§ **DATASET RECORDS**:
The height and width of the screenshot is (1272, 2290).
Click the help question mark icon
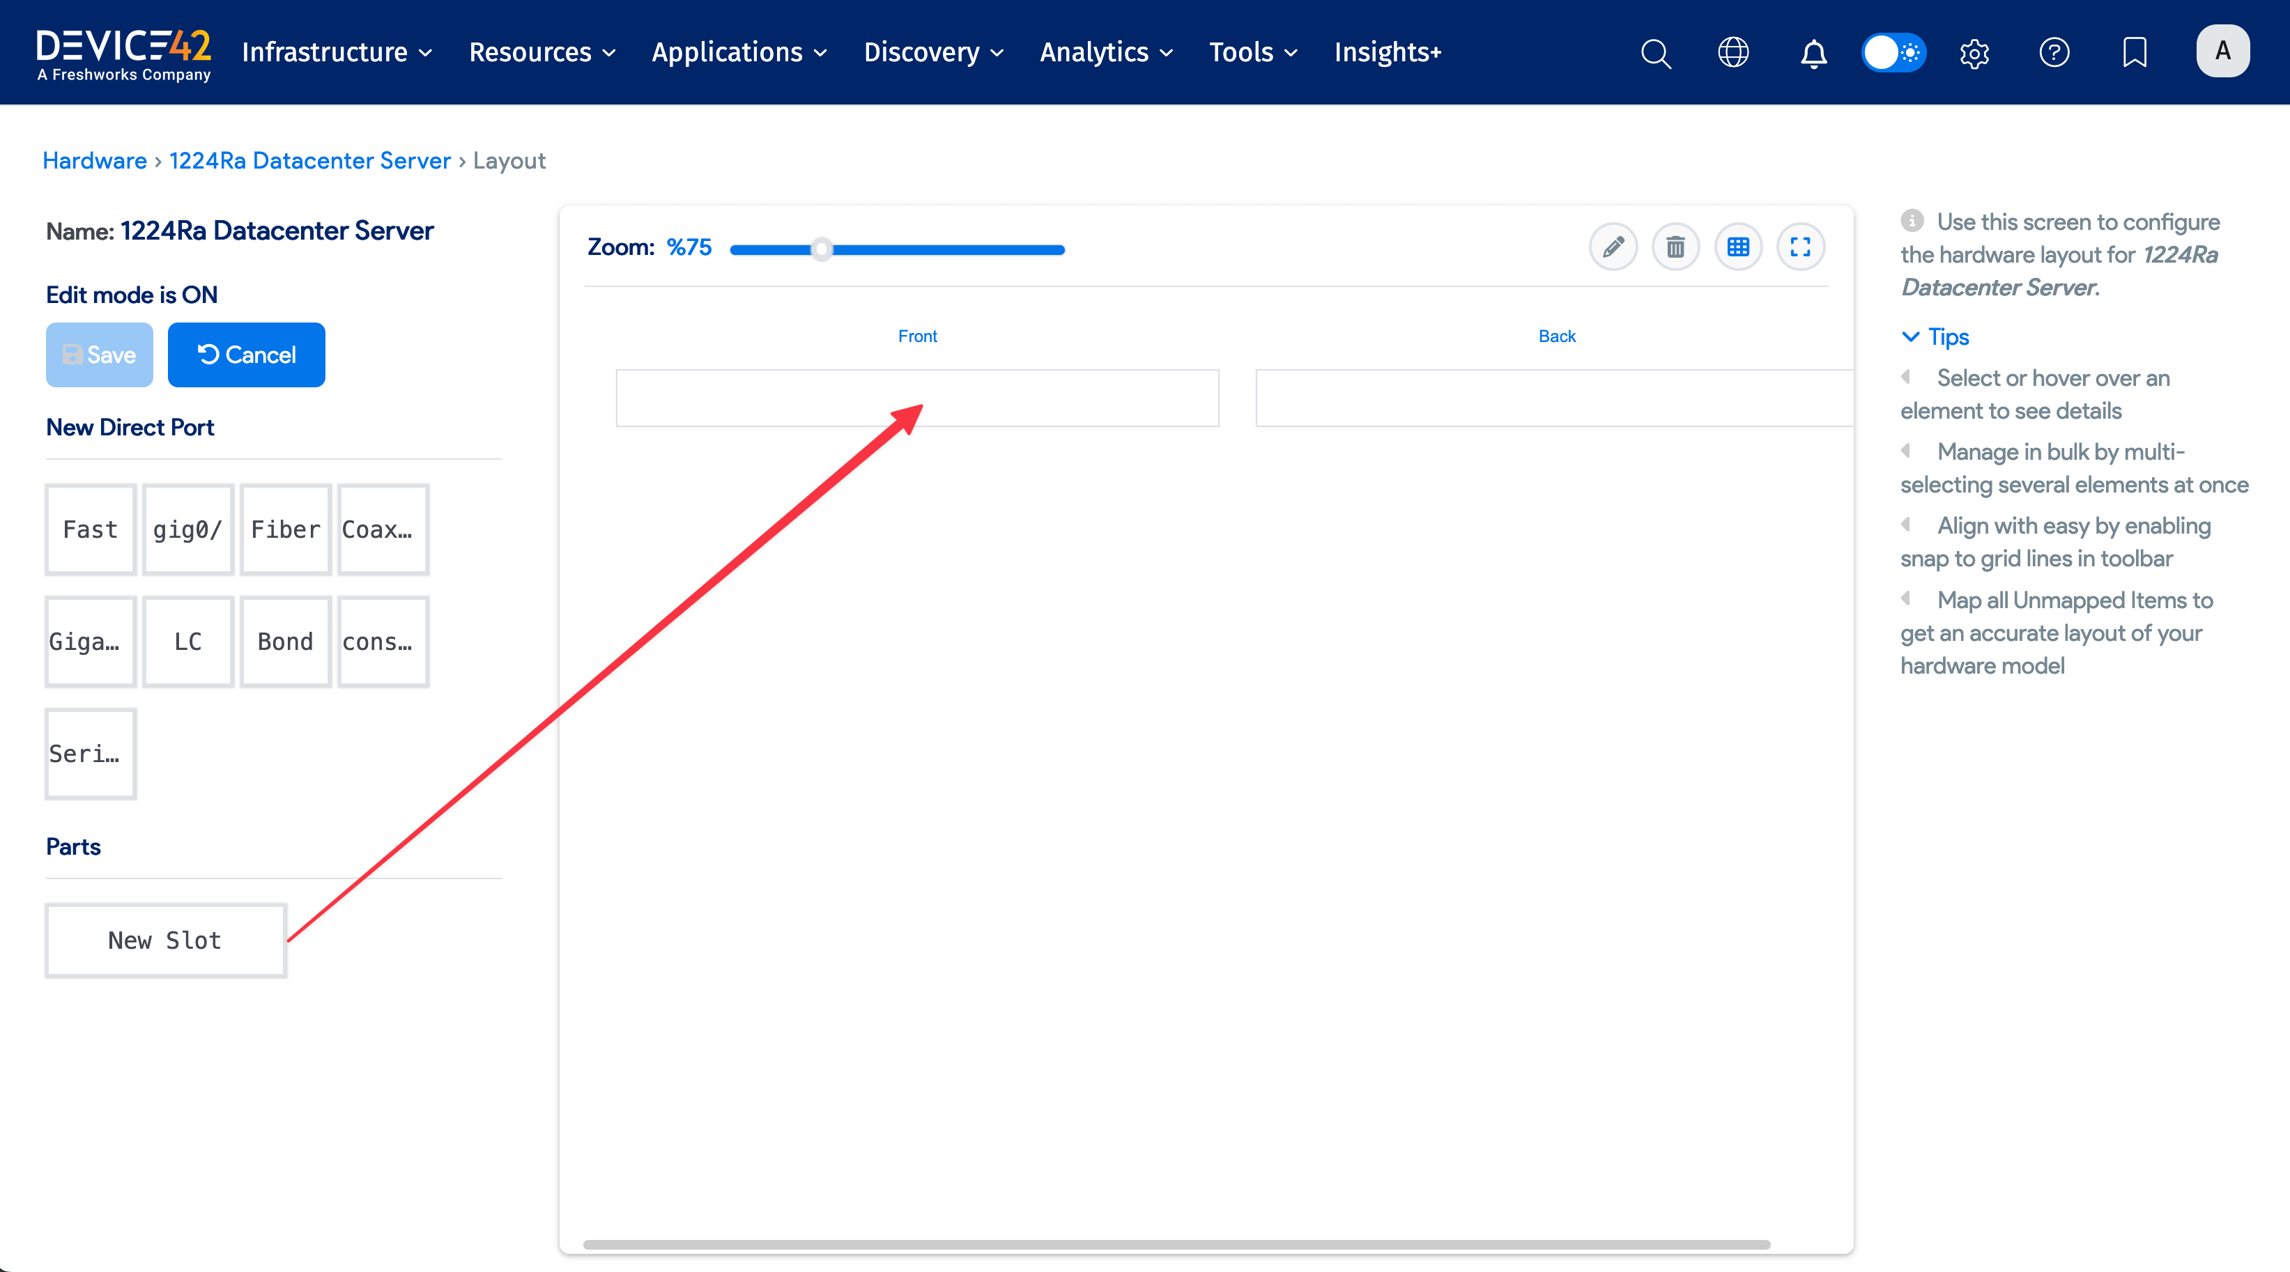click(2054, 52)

* * *

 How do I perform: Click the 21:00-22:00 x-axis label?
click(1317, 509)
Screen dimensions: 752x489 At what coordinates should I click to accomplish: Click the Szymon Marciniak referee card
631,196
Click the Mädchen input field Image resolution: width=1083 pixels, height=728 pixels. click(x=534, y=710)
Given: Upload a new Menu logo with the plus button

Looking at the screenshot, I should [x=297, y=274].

§ **TASK ITEM**:
If a line in the data contains the string "height", count it, then give the total and nothing else.

§ **SOLUTION TO THIS TASK**:
2